**Saved entries**
********

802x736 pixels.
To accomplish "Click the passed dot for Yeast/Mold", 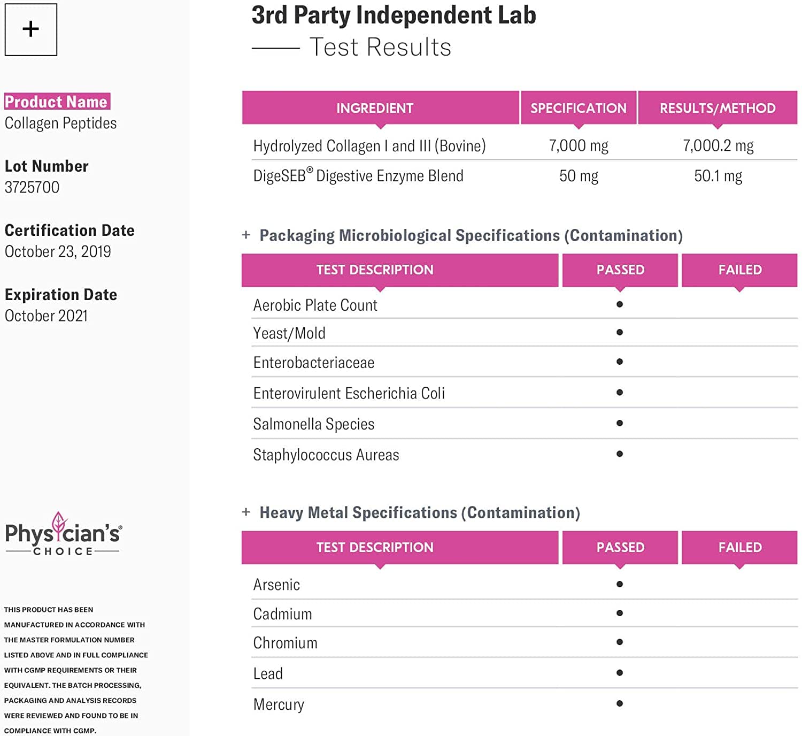I will pyautogui.click(x=620, y=332).
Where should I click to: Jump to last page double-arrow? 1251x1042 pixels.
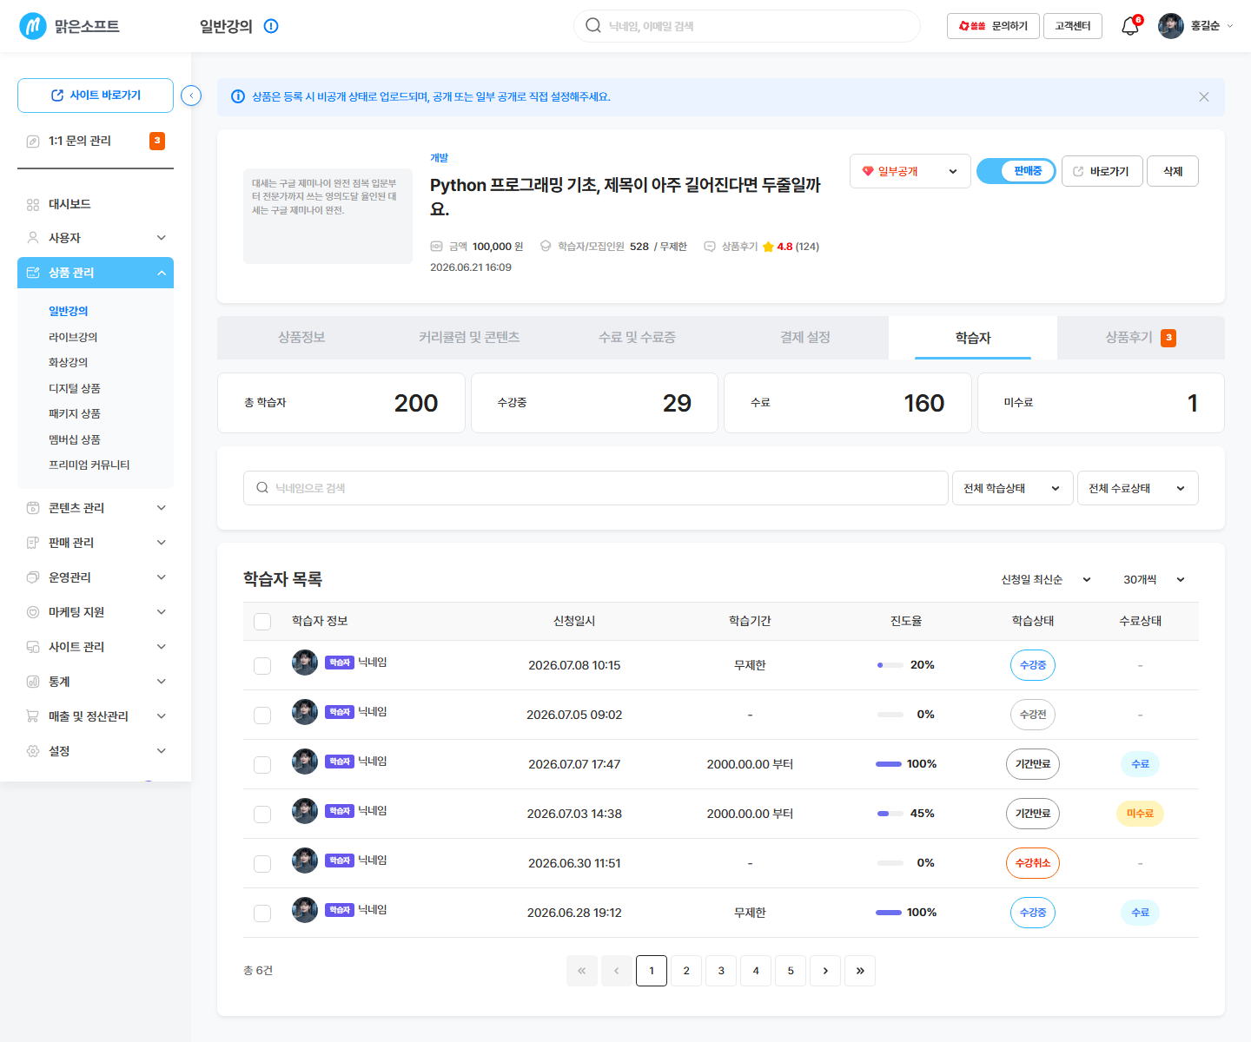[x=860, y=971]
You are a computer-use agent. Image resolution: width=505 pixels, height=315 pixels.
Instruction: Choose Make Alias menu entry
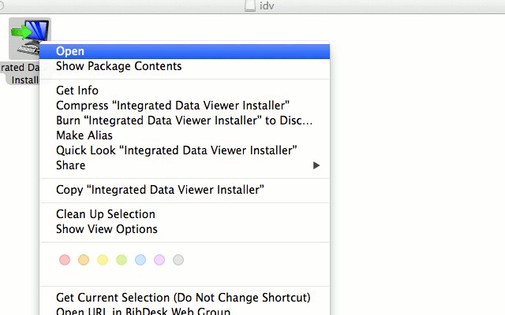tap(84, 135)
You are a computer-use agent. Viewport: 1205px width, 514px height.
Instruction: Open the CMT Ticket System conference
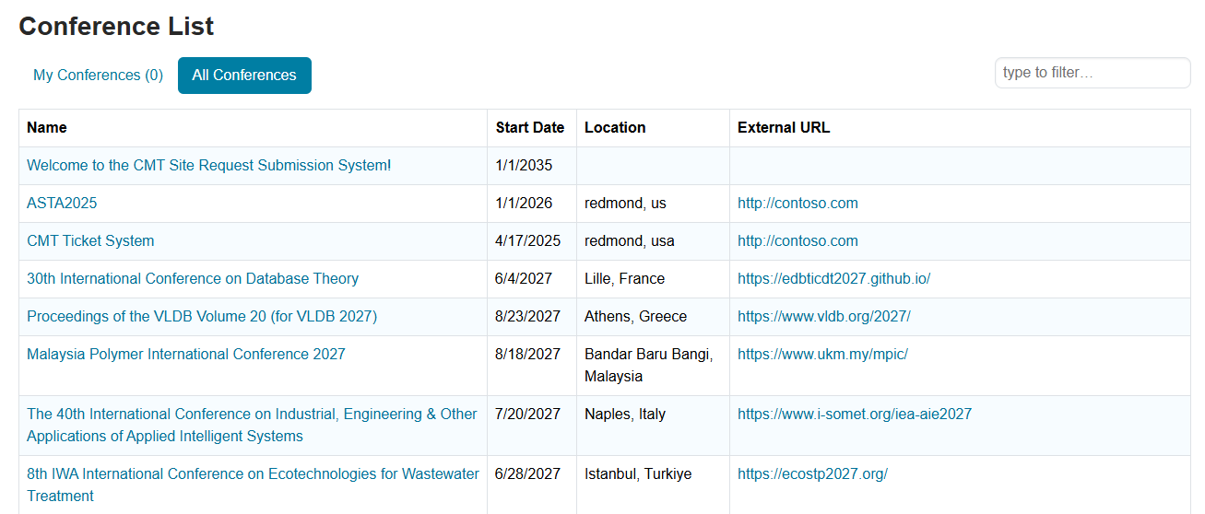pyautogui.click(x=90, y=241)
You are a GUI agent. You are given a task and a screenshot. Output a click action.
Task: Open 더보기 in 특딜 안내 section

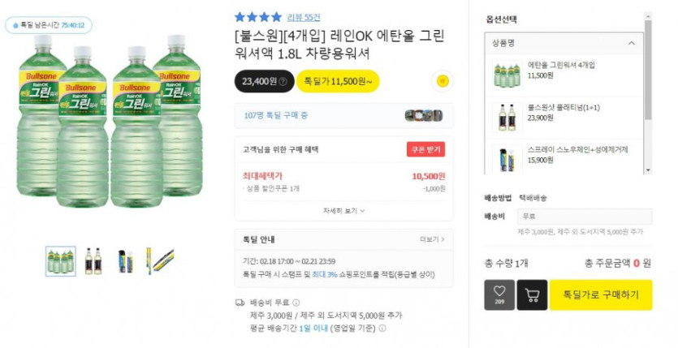pos(432,239)
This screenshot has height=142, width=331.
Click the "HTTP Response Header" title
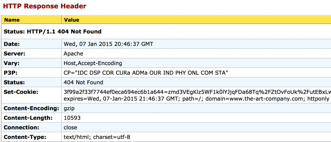pos(45,5)
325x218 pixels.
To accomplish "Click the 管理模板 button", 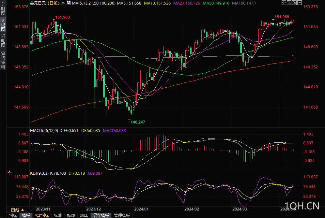I will (122, 215).
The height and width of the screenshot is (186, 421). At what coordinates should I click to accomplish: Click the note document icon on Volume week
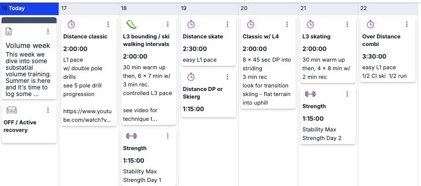coord(9,31)
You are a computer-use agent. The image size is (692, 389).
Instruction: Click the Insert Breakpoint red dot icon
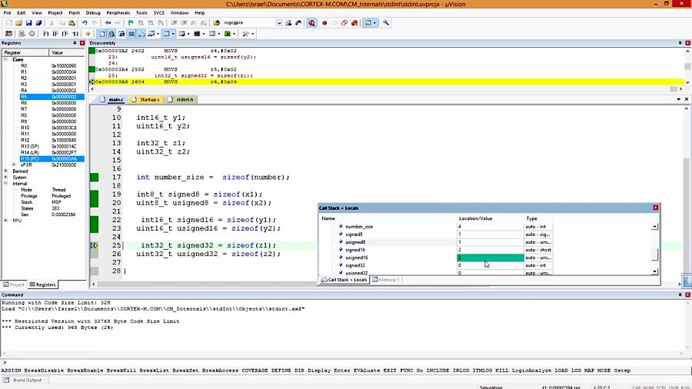point(324,23)
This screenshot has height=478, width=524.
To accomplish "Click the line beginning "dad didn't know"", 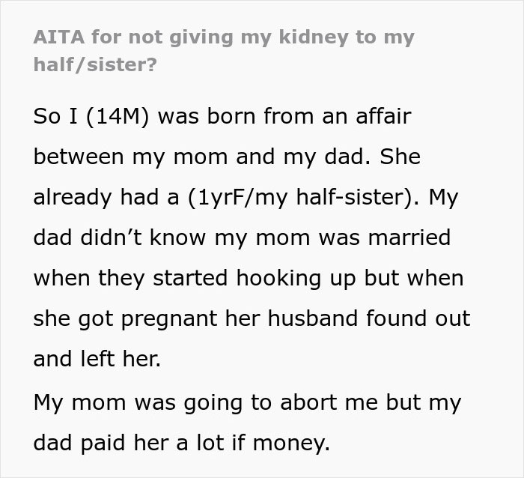I will pos(241,238).
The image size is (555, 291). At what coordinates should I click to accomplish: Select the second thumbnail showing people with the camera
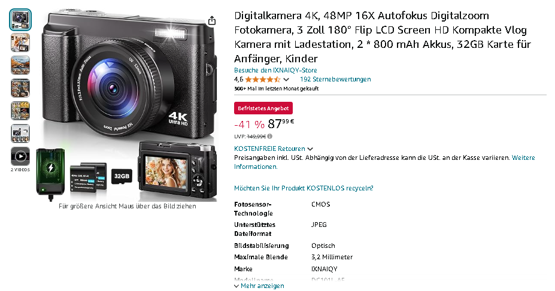coord(20,43)
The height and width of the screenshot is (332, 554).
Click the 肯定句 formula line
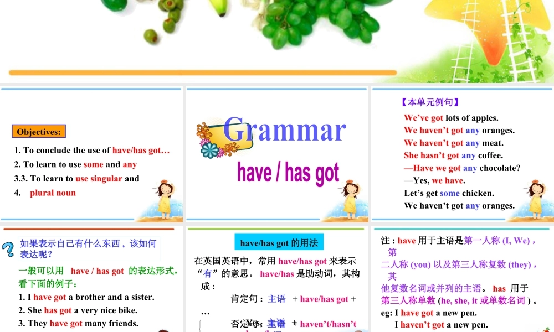[x=294, y=299]
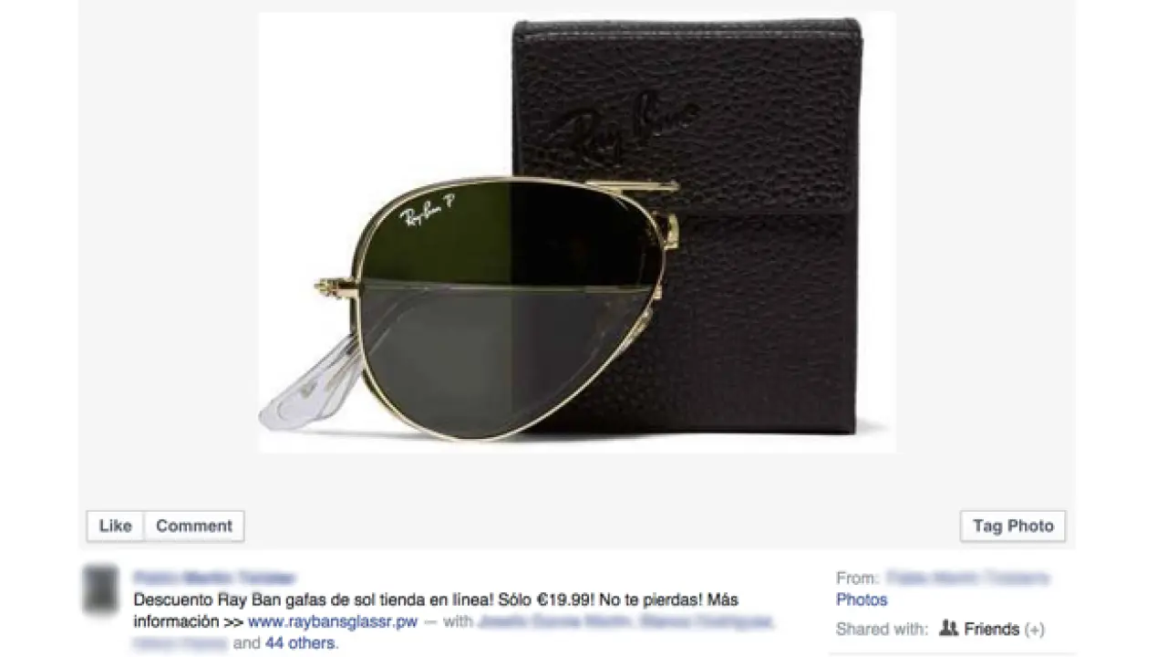Click the poster's blurred profile picture
The image size is (1167, 657).
tap(101, 589)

********

**YOUR OBJECTIVE**
Show each line of the data that contains the string "computer".

**RESULT OF THIS EXERCISE**
You are a computer-use agent. Image resolution: width=505 pixels, height=315 pixels.
You are a computer-use agent. Viewport: 1205px width, 514px height.
You are a computer-use agent. The image size is (692, 389).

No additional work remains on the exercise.